When the reference is made to “global” proof of cause in Clements, requiring that cause be attributed to “one or more tortfeasors”, in reality that amounts to but-for having been proven as against the group of defendants. “Impossibility” in this sense is only about attribution once but-for is proven. Of course, this breaks down when impossibility includes both wrongful and innocent factors, and the approach is thus lacking in principle.
If the exception finds its origins in the English case of McGhee, which I argue against, and is expanded in the English case of Fairchild, which I also refute, then “impossibility” would relate only to the wrongful or specified factor, regardless of whether innocent factors are also at play. It should not matter, however, as illustrated in another English case, per Lord Hoffmann in Barker, that one cause is innocent and the other guilty. Such a test, to be invoked in a principled way, must operate when “the impossibility of proving that the defendant caused the damage arises out of the existence of another potential agent which operated in the same way”. This impossibility arises, as do the arguments in support of an exception, whether the other potential cause is innocent or guilty. This points out a rather dramatic flaw in the reasoning in Clements, which I will discuss when I take a closer look at the case.
As to the second point, if material contribution is incapable of identifying cause-in-fact, then attribution of liability to a defendant is made in the absence of proof of cause-in-fact. It is high time that we recognize that if there are scenarios where attribution of cause, and therefore liability, is imposed where traditional but-for or even an expanded but-for fails, it is because the plaintiff has been relieved of the onus of proof entirely. That relief from the onus to prove causation arises out of exceptional circumstances that will be described when discussing Clements. The failure to recognize that relieving the plaintiff of the burden of proof of causation, which is actually the practical effect of the alternative test described in Clements, is at the core of our confusion about causation in the case law. It is for this reason that I contend that material contribution is not a test of cause-in-fact at all and should, therefore, be neither proclaimed nor mistaken as such. If there is a justification for departing from the but-for test, in the form reviewed in this paper, and that must be seen to occur in the rarest of circumstances, the preferrable approach, I suggest, would have been to follow the reasoning of Justice Sopinka in Snell v. Farrell, by shifting the burden of proof. Before shifting the burden of proof, one must have regard to the robust and pragmatic approach to causation, described by Justice Sopinka in Snell, which gives rise to my third point.

§ **Activities**:
1. Answer these questions from the passage on legal causation:
(a) In which English case does the author say the exception is expanded?
(b) Which judge, in which case, is cited for the view that it should not matter that one cause is innocent and the other guilty?
(c) Whose reasoning, and in which case, does the author say would have been the preferable approach to follow?
2. Write the next part of the passage on legal causation, picking up after its final sentence.
The listing that comes next is separate material and has no connection to the passage on legal causation.

§ **Source material**:
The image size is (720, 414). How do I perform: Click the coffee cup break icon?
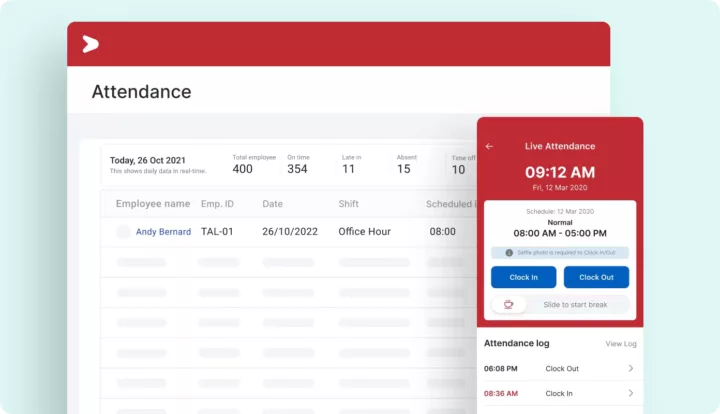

§ **Per-task outputs**:
1.
(a) Fairchild.
(b) Lord Hoffmann, in Barker.
(c) Justice Sopinka's reasoning in Snell v. Farrell, which shifts the burden of proof.

2.
The third point asserts that material contribution is merely part and parcel of a cause-in-fact analysis of causation, which we describe imprecisely as “but-for”, but which has its roots in the counterfactual. For the most part, the notion that the but-for test might be extended or that an alternative might be found has its genesis in McGhee. The facts in McGhee were challenging, and the case will be dealt with extensively later in this paper. It is my view that McGhee did not extend the but-for test in any sense. It is the overly rigid application of the traditional but-for test, touched on in Snell, that is at the root of the problem. It is also the failure to properly adapt the causation question for the more complicated factual scenarios that has muddled the notion of cause-in-fact. We must have resort to the counterfactual to sort through these issues.